[Saved data entries]
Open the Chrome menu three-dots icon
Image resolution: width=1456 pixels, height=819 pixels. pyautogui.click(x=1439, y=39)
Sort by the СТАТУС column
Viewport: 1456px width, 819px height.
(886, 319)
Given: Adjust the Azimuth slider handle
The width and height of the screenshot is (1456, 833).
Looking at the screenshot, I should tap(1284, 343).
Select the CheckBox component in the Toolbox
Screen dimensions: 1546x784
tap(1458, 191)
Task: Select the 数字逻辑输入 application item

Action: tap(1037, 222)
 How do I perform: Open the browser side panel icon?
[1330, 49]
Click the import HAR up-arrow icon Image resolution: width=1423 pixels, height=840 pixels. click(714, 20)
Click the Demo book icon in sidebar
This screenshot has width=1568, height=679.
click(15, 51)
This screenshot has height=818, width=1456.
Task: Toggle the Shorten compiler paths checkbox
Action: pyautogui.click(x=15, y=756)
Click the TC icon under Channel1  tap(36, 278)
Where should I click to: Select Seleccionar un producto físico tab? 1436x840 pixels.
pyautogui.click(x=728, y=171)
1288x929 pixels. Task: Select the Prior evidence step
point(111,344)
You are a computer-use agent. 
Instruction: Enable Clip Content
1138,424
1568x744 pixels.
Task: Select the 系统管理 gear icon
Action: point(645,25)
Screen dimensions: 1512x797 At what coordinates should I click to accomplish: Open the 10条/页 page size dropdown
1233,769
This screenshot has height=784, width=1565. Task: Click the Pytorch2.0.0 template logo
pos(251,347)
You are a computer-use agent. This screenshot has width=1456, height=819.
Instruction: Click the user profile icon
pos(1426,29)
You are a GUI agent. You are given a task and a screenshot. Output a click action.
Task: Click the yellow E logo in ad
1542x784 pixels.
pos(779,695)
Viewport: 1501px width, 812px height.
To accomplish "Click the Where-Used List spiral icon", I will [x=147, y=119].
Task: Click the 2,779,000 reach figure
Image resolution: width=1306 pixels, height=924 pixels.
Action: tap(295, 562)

• _Exercise goal_: Copy out all of the lines above exactly.

• _Reply to the exercise_:
Open the Chrome menu three-dots icon
Image resolution: width=1456 pixels, height=819 pixels. pyautogui.click(x=1439, y=39)
Sort by the СТАТУС column
Viewport: 1456px width, 819px height.
(886, 319)
Given: Adjust the Azimuth slider handle
The width and height of the screenshot is (1456, 833).
Looking at the screenshot, I should tap(1284, 343).
Select the CheckBox component in the Toolbox
Screen dimensions: 1546x784
tap(1458, 191)
Task: Select the 数字逻辑输入 application item

Action: tap(1037, 222)
 How do I perform: Open the browser side panel icon?
[1330, 49]
Click the import HAR up-arrow icon Image resolution: width=1423 pixels, height=840 pixels. click(714, 20)
Click the Demo book icon in sidebar
This screenshot has width=1568, height=679.
click(15, 51)
This screenshot has height=818, width=1456.
Task: Toggle the Shorten compiler paths checkbox
Action: pyautogui.click(x=15, y=756)
Click the TC icon under Channel1  tap(36, 278)
Where should I click to: Select Seleccionar un producto físico tab? 1436x840 pixels.
pyautogui.click(x=728, y=171)
1288x929 pixels. Task: Select the Prior evidence step
point(111,344)
You are a computer-use agent. 
Instruction: Enable Clip Content
1138,424
1568x744 pixels.
Task: Select the 系统管理 gear icon
Action: point(645,25)
Screen dimensions: 1512x797 At what coordinates should I click to accomplish: Open the 10条/页 page size dropdown
1233,769
This screenshot has height=784, width=1565. Task: Click the Pytorch2.0.0 template logo
pos(251,347)
You are a computer-use agent. This screenshot has width=1456, height=819.
Instruction: Click the user profile icon
pos(1426,29)
You are a GUI agent. You are given a task and a screenshot. Output a click action.
Task: Click the yellow E logo in ad
1542x784 pixels.
pos(779,695)
Viewport: 1501px width, 812px height.
To accomplish "Click the Where-Used List spiral icon", I will [x=147, y=119].
Task: Click the 2,779,000 reach figure
Image resolution: width=1306 pixels, height=924 pixels.
Action: tap(295, 562)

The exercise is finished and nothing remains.